When I am engaged in a conversation, how often do I find myself anticipating what the other person is going to say, formulating my responses before they are even finished, and then interrupting with my urgent all-important response? I see this happen when I am with friends, at meetings and especially with family! The interactions are often times without space or breath.
A recent article in my Sunday NY Times Magazine (the delivery a gift from my dear children) featured an article about a young man, a “sound catcher”, who was in search of a place where the natural soundscape was free from any manmade din. “Quiet”, he said “Is related to openness. The quieter it gets, the listening area increases and your ability to hear farther away increases causing an expansion of space.”
Space. Where can we find this space, this place to expand our ability to listen and perhaps become a little more connected to our experiences, environment, the present and each other?
The practice of Yoga encourages slowing down and listening but also teaches compassion for yourself when your mind is running a mile a minute and you think it will never quiet, and compassion for others when you realize we are all on this journey together. My path, I have discovered, is not so different from the person sitting quietly beside me.

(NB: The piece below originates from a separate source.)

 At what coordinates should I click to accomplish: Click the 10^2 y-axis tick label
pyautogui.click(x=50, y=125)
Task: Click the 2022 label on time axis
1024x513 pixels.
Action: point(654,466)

I maintain a fairly regular yoga practice schedule and have for many years. On a recent evening I entered the Outer Banks Yoga and Pilates Studio in Kitty Hawk to practice with Mary Jo. The adjacent business was quite loud that night, the sounds of people talking and kitchen activities permeated the quiet of our yoga space.

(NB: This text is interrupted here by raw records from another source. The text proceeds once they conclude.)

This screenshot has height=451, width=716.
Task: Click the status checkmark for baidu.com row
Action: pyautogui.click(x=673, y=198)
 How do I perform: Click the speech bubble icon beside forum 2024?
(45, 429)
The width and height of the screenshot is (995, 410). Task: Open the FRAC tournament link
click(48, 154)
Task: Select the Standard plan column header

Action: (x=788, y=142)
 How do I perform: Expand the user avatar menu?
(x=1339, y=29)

As yogis our focus is on the breath which in turn quiets the mind. We practice turning our attention inward letting any distractions fall away one by one. As I sat and breathed, the distractions from next door gradually faded and it occurred to me that the practice of yoga is one thing in which we can participate to better prepare us for the challenge of finding absolute quiet in our hectic world.
There are magical places in our community that do bring us closer in touch with the sounds of silence and nature; walking in Nags Head Woods, a stretch of deserted beach, Pea Island or a sunset from Jockey’s Ridge. But as we are catapulted into an accelerated pace and ever-changing world, the quiet and peace we are going to need in order to strike a balance with all of the distractions and din, the peace that we will need to cultivate in order to stay in touch with ourselves, our surroundings and most importantly each other, are going to need to come from within.
A Note About Yoga on the Outer Banks
If you are breathing, you can do yoga. On the Outer Banks there are many choices for those wanting to explore or maintain a yoga practice. There are two yoga studios here, both beautiful and personal spaces and also the YMCA and the Outer Banks Sports Club. There are many trained yogis teaching and practicing here on the Outer Banks making the local yoga community rich and varied.